▶ [OPDRACHT]: Haal uit de rijen hieronder elke regel die het woord "perform" bevat en schrijf die regels over. Het verschil tussen hoofdletters en kleine letters telt mee.

-------- GEGEVEN INFORMATIE

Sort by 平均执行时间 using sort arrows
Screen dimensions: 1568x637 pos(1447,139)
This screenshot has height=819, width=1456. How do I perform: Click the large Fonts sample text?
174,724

----------------
-------- GEGEVEN INFORMATIE

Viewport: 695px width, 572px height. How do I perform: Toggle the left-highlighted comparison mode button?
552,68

----------------

▶ [ANTWOORD]:
This screenshot has height=819, width=1456. How do I perform: Click the large Fonts sample text?
Viewport: 695px width, 572px height. How do I perform: Toggle the left-highlighted comparison mode button?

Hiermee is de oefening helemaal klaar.